Example with Vercel AI SDK + LM Studio:
import { generateObject } from 'ai';
import { createOpenAI } from '@ai-sdk/openai';
const lm = createOpenAI({ baseURL: 'http://localhost:1234/v1', apiKey: 'not-needed' });
const model = lm('openai/gpt-oss-20b');
const llmProvider: LLMProvider = {
generateObject: async (prompt, schema) => {
const { object } = await generateObject({ model, schema, prompt, mode: 'json' });
return object;
}
};What It Returns
ingestBrand() returns a BrandProfile with these sections:
company — Corporate & Business Info
| Field | Description |
|-------|------------|
| name | Brand name |
| legalName | Legal/registered name |
| description | What the company does |
| tagline | Primary slogan |
| foundedYear | Year founded |
| headquarters | HQ location |
| parentCompany | Parent company if any |
| industry | Line of business |
| contactEmail | Public contact email |
| contactPhone | Public phone number |
| contactAddress | Physical address |
| socialProfiles[] | Platform, URL, and handle for each social account |
brand — Brand Identity
| Field | Description |
|-------|------------|
| logos[] | Logo URLs with context (favicon, header, etc.) |
| colors[] | Brand colors as hex codes with usage context |
| fonts[] | Font families used on the site |
| taglines[] | Slogans/taglines found in site content |
| voiceTone | Brand voice description (e.g. "warm and aspirational") |
| brandValues[] | Core values (e.g. "self-care", "simplicity") |
| targetDemographic | Target audience description |
| brandPersonality | Brand personality description |
taxonomy — Product Taxonomy
| Field | Description |
|-------|------------|
| collections[] | All collections/categories with title, handle, description, product count |
| productTypes[] | All unique product types |
| tags[] | All unique tags across products |
| vendors[] | All unique vendors |
| priceRange | Min, max, average price and currency |
products[] — Full Product Catalog
Each product includes:
| Field | Description |
|-------|------------|
| id, handle, url | Identifiers |
| name, description, descriptionHtml | Content |
| productType, vendor, tags[] | Classification |
| variants[] | Each variant: id, title, SKU, price, compareAtPrice, available, weight, option values |
| options[] | Option definitions (e.g. Size: ["4oz", "8oz", "16oz"]) |
| images[] | Image URL, alt text, dimensions, position |
| publishedAt, createdAt, updatedAt | Timestamps |
metadata — Product Metadata Schema
Computed from the product data so you understand the structure:
| Field | Description |
|-------|------------|
| optionDefinitions[] | Every option name, all values seen across products, how many products use it |
| tagCloud[] | Every tag with frequency count |
| fieldPopulation[] | For each product field: how many products have it populated (fill rate %) |
content — Site Content
| Field | Description |
|-------|------------|
| pages[] | Static pages (about, FAQ, policies) with title, handle, and text content |
| metaDescription | Site meta description |
| metaKeywords[] | Meta keywords |
| ogImage | Open Graph image URL |
| favicon | Favicon URL |
Top-level metadata
| Field | Description |
|-------|------------|
| platform | Detected platform ("shopify" or "generic") |
| sourceUrl | The URL that was ingested |
| ingestedAt | ISO timestamp |
How It Works
Platform detection — Probes
/products.jsonto detect Shopify. More platform detectors can be added.Shopify path — Fetches products, collections, and pages from Shopify's public JSON APIs (no auth needed). Paginates automatically. Renders the homepage with Playwright for brand identity extraction.

■ DATASET EXTRACT:
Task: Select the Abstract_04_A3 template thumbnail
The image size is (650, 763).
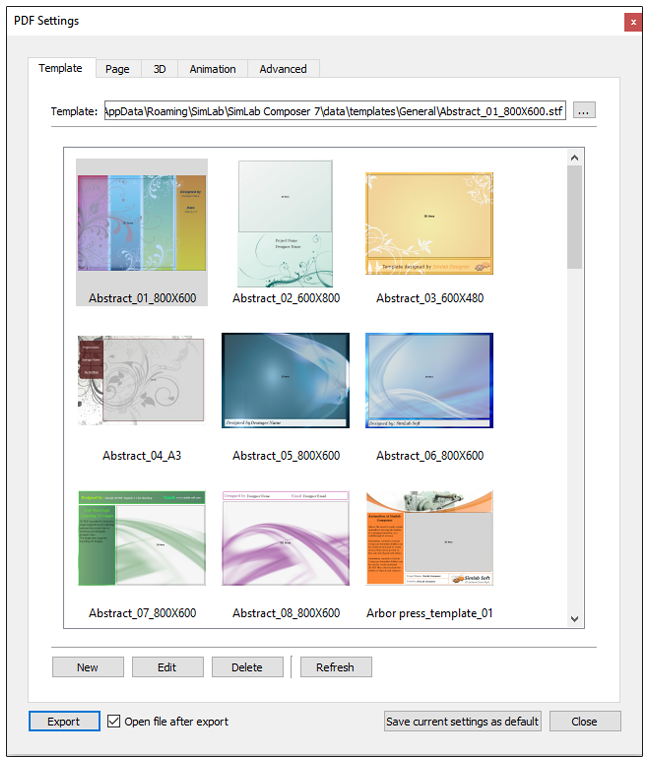Action: (142, 381)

■ AIM OF THE EXERCISE:
Please decide whether each statement agrees with the brand-profile documentation, answering yes or no and quoting the words from it that decide the answer. (a) The Shopify path needs authentication to fetch products. (b) The top-level platform field holds either "shopify" or "generic". (c) The example code supplies a real API key to the local model server.

■ PROBLEM SOLUTION:
(a) No: "from Shopify's public JSON APIs (no auth needed)"
(b) Yes: "Detected platform ("shopify" or "generic")"
(c) No: "apiKey: 'not-needed'"